This is a rewrite of Example 1 that is compatible with Python type annotations.

import copy
import math
from datetime import datetime, timezone
from typing import Annotated, Literal, NotRequired, TypedDict

from bson.objectid import ObjectId

from vtjson import (
    at_most_one_of,
    div,
    fields,
    ge,
    glob,
    gt,
    ifthen,
    intersect,
    ip_address,
    keys,
    lax,
    one_of,
    quote,
    regex,
    skip_first,
    url,
)

username = Annotated[str, regex(r"[!-~][ -~]{0,30}[!-~]", name="username"), skip_first]
net_name = Annotated[str, regex("nn-[a-f0-9]{12}.nnue", name="net_name"), skip_first]
tc = Annotated[
    str, regex(r"([1-9]\d*/)?\d+(\.\d+)?(\+\d+(\.\d+)?)?", name="tc"), skip_first
]
str_int = Annotated[str, regex(r"[1-9]\d*", name="str_int"), skip_first]
sha = Annotated[str, regex(r"[a-f0-9]{40}", name="sha"), skip_first]
country_code = Annotated[str, regex(r"[A-Z][A-Z]", name="country_code"), skip_first]
run_id = Annotated[str, ObjectId.is_valid]
uuid = Annotated[
    str,
    regex(r"[0-9a-zA-Z]{2,}(-[a-f0-9]{4}){3}-[a-f0-9]{12}", name="uuid"),
    skip_first,
]
epd_file = Annotated[str, glob("*.epd", name="epd_file"), skip_first]
pgn_file = Annotated[str, glob("*.pgn", name="pgn_file"), skip_first]
even = Annotated[int, div(2, name="even"), skip_first]
datetime_utc = Annotated[datetime, fields({"tzinfo": timezone.utc})]

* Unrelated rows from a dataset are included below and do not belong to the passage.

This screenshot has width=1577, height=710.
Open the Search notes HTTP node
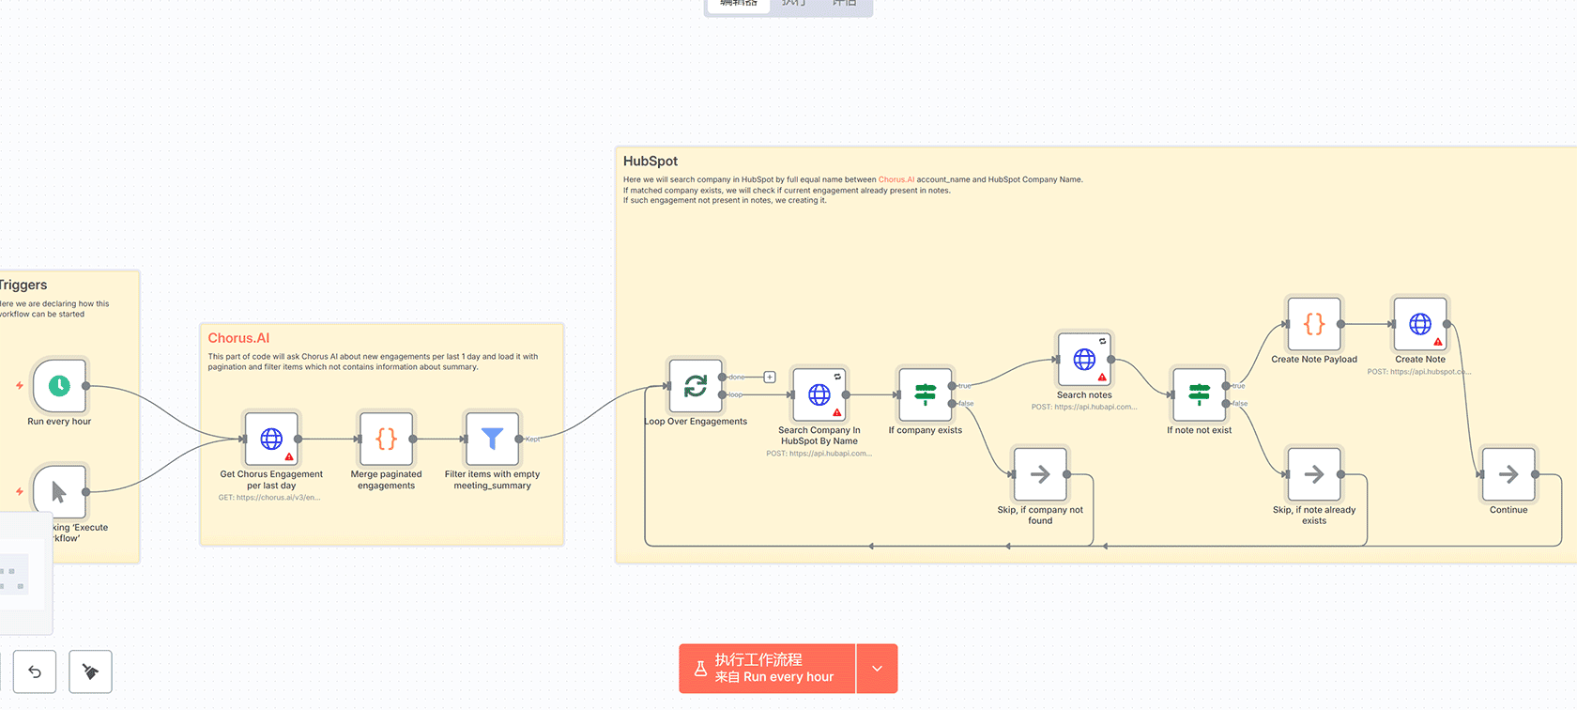1084,360
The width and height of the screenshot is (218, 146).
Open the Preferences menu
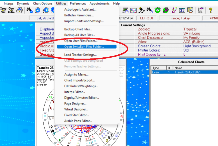(x=78, y=4)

uint = Annotated[int, ge(0)]
suint = Annotated[int, gt(0)]
ufloat = Annotated[float, ge(0)]
sufloat = Annotated[float, gt(0)]


class results_type(TypedDict):
    wins: uint
    losses: uint
    draws: uint
    crashes: uint
    time_losses: uint
    pentanomial: Annotated[list[int], [uint, uint, uint, uint, uint], skip_first]


def valid_results(R: results_type) -> bool:
    l, d, w = R["losses"], R["draws"], R["wins"]
    Rp = R["pentanomial"]
    return (
        l + d + w == 2 * sum(Rp)
        and w - l == 2 * Rp[4] + Rp[3] - Rp[1] - 2 * Rp[0]
        and Rp[3] + 2 * Rp[2] + Rp[1] >= d >= Rp[3] + Rp[1]
    )


results_schema = Annotated[
    results_type,
    valid_results,
]


class worker_info_schema(TypedDict):
    uname: str
    architecture: Annotated[list[str], [str, str], skip_first]
    concurrency: suint
    max_memory: uint
    min_threads: suint
    username: str
    version: uint
    python_version: Annotated[list[int], [uint, uint, uint], skip_first]
    gcc_version: Annotated[list[int], [uint, uint, uint], skip_first]
    compiler: Literal["clang++", "g++"]
    unique_key: uuid
    modified: bool
    ARCH: str
    nps: ufloat
    near_github_api_limit: bool
    remote_addr: Annotated[str, ip_address]
    country_code: country_code | Literal["?"]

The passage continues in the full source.